# Task objective:
Please list every kind of potential that the talk on AI and the economy below assigns to the new tools in the sentence beginning "But to summarize."

# Source text:

..............................

Finally, I'm going to conclude by saying a few words. There's an enormously complex policy agenda associated with this. Some of it is associated with preventing destructive or damaging misuse, e.g. disinformation, campaigns, fraud at a massive scale.
There's concern about jobs. Will we have enough jobs? On my side, this is a longer argument, but I’m not too worried about the net average, a problem with job loss. I don't think we'll have a problem generating work for people, but at a more microeconomic level, it will be very disruptive. It will change work and skills. There will be some occupations that decline and others that grow.
And those are not easy transitions for people. And there is a role for government and for policy in easing and making and accelerating. Those transitions in a way that they don't produce both economic damage at the individual or household level, at the level of the worker on excessive anxiety.
There's a big issue of copyright protection. The GenAI models just vacuum up enormous and vast quantities of data and Information of writing and creative work in various areas. And the original creators of that work need to consider some kind of protection in terms of property rights. This is a very hard problem and it is a work in progress. But it can’t be simply ignored on the positive side. If we're going to get the productivity surge, we need accessibility and diffusion within countries and eventually in the global economy. And that takes government and public policy to get there. And I don't have any doubt that we'll have very advanced sectors.
The tech sectors finance will probably move fairly fast. Various parts of management will move quickly, especially among the bigger firms that have the resources to explore and experiment with this. But the question is, are we going to get it across the economy and set into sectors that tend to lag in terms of digital adoption?
In small and medium sized businesses that don't have the massive resources available? We really need to address that problem, not just from an inclusion point of view, but because we won't get the productivity surge. If the impact only comes in a few may sectors that where it's very likely that it'll get adopted anyway.
We need policies that are designed to increase to make diffusion work, to make accessibility easier and so on. And again, that's the positive side of the policy agenda.And I'm worried, at least in the west at the moment, the policy agenda is very heavily weighted toward what you might call preventing the negative side, and not so much weighted toward accelerating and ensuring we get the positive side.
But to summarize, I think we have been given for whatever reason by the scientific and technological community, a set of tools that are accessible for the most part can be made widely available that have a huge economic and social and medical and educational and other potential.
It was in the early stages of intense exploration and experimentation. It's very hard to know exactly how this will play out over time in detail. But it certainly looks like the potential is enormous, so it'll be an exciting decade to be involved in all of this.
Finally, just let me mention that the progress in AI is far from over. I think we will see more breathtaking breakthroughs that come within an expanded set of potential. For example, we seem to be in the early days of the intersection of artificial Intelligence and biomedical science. If that's true, it will turbocharge the revolution in life sciences that's already underway. So bottom line is one can spend hours on these things, but I hope I've made a pretty convincing case that this is going to be one of the positive driving forces in the global economy, certainly in the United States. And I think the other major player in artificial Intelligence is obviously China.
It's in a pretty difficult world with slowing growth and lots of things that are making life more difficult and reducing economic performance. This seems to me the bright light that's pushing us in the opposite direction.

..............................

# Data shown:
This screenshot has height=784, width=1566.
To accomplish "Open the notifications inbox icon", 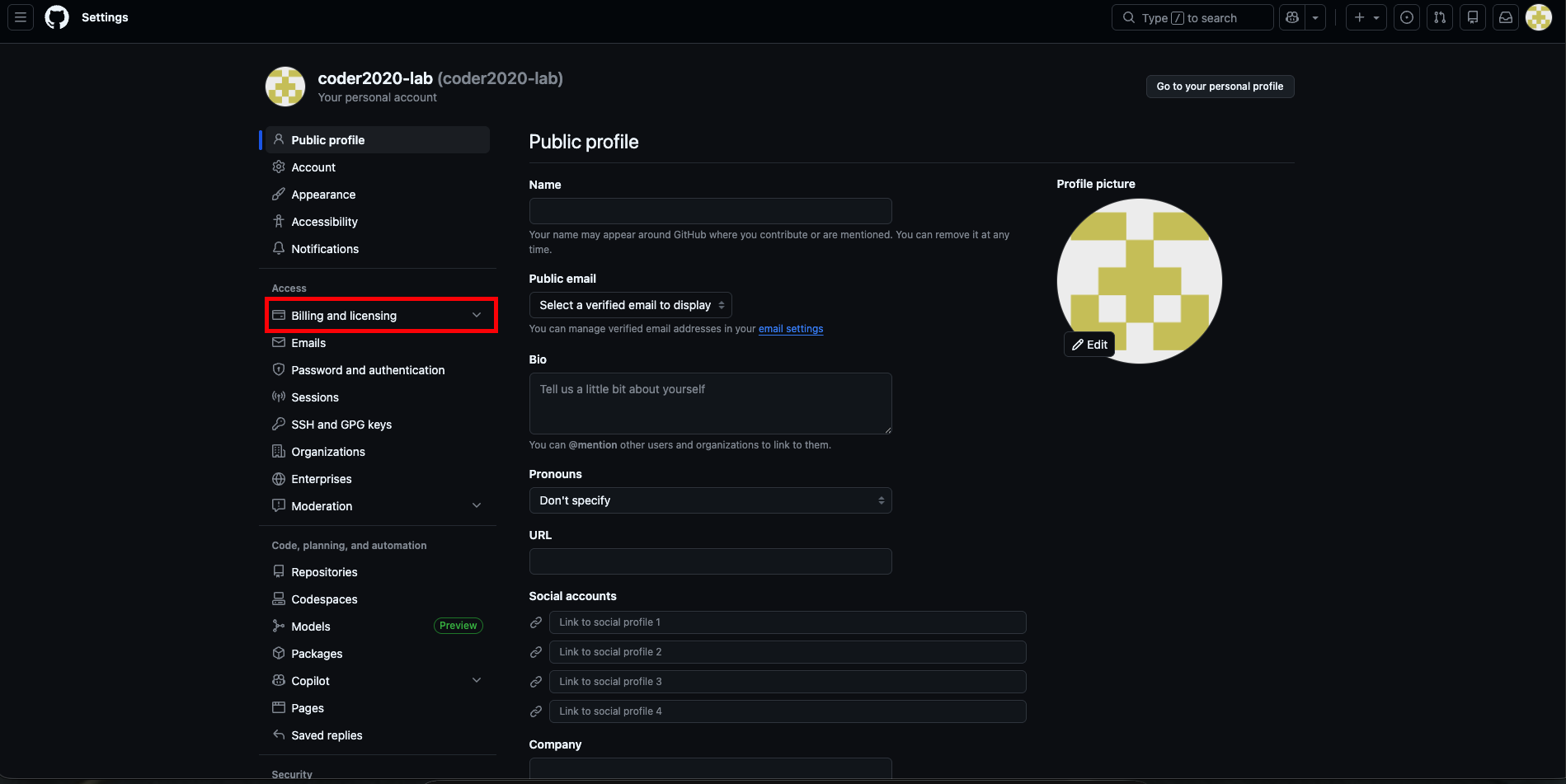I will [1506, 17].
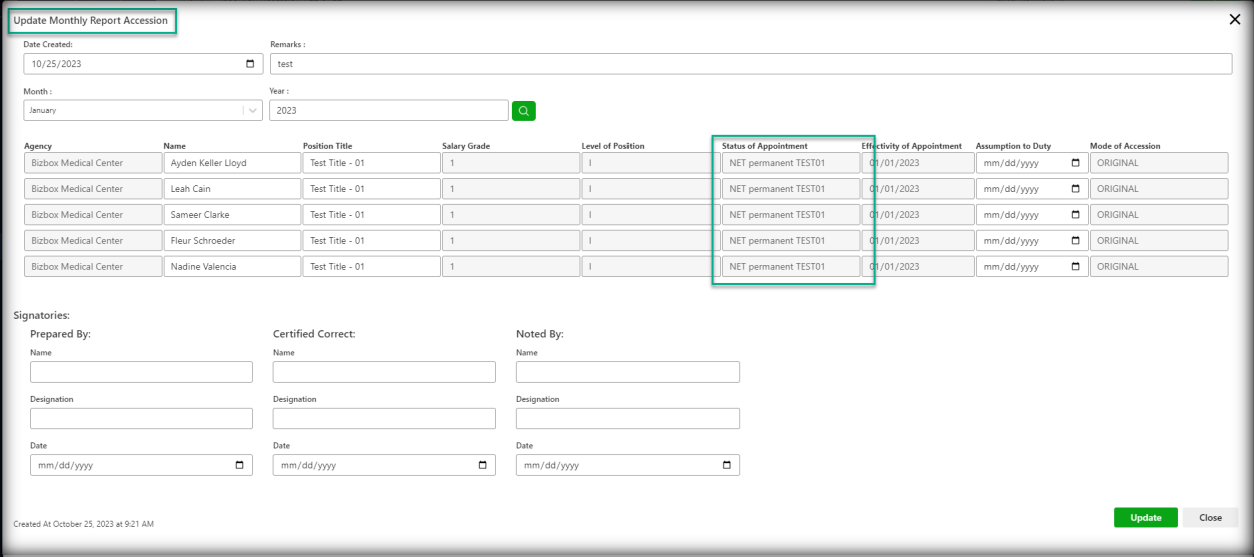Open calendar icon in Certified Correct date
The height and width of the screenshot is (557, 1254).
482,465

..............................

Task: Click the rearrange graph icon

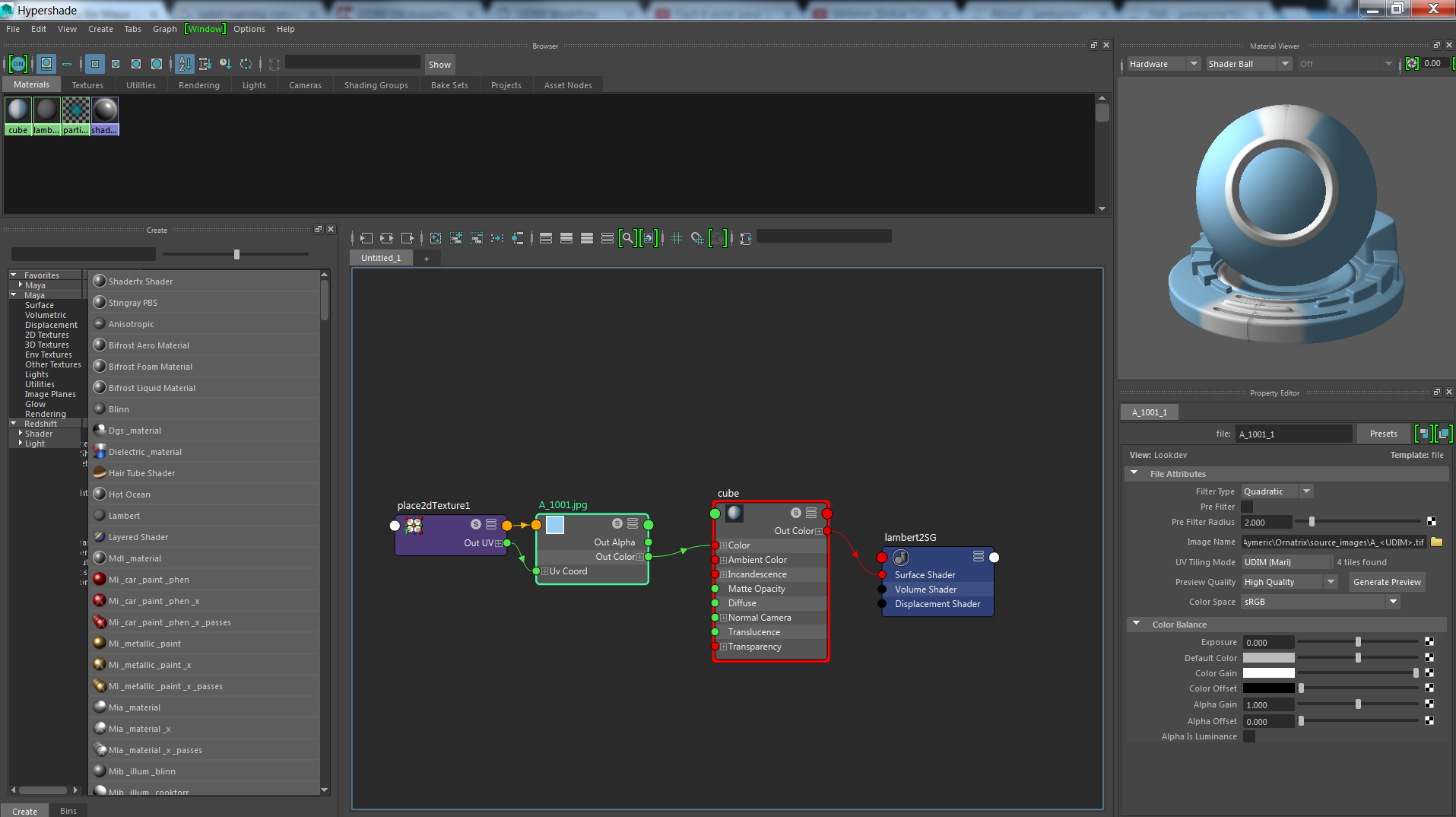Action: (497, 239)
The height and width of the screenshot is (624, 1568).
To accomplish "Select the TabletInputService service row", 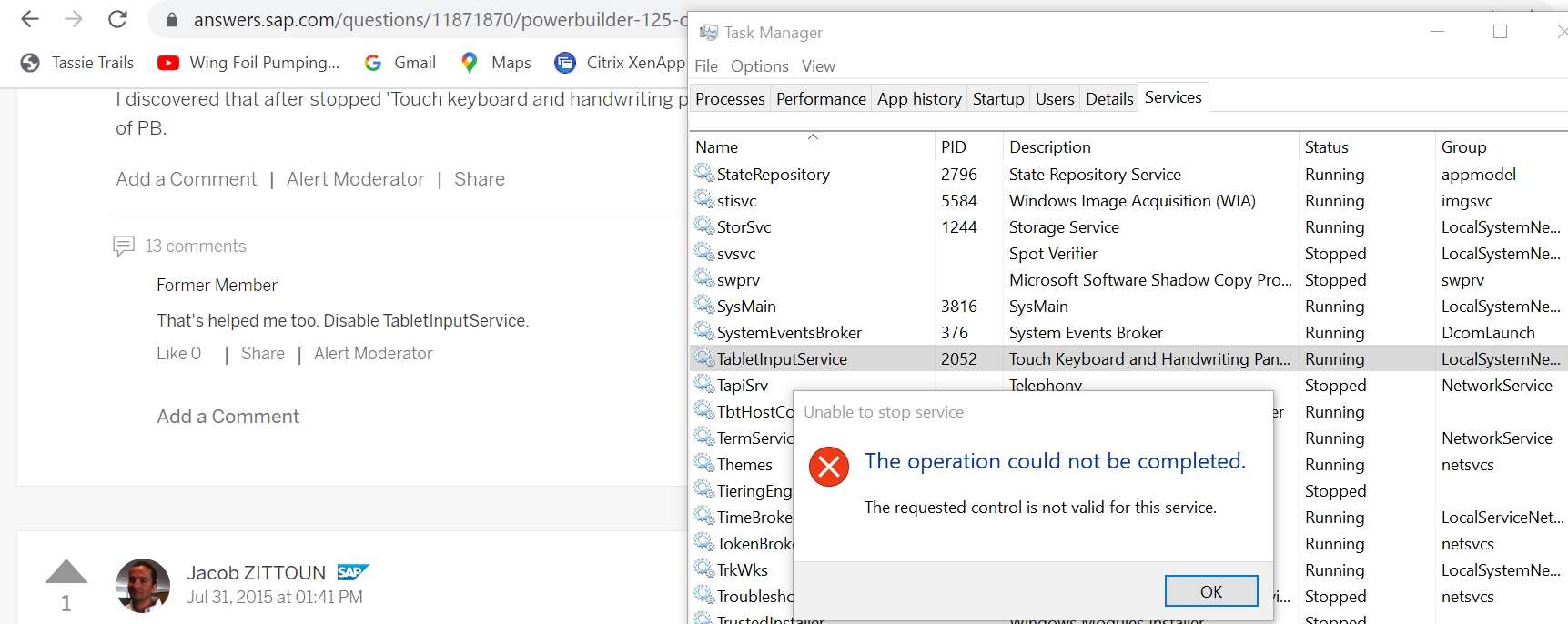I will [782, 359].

..............................

# Response:
Economic, social, medical, educational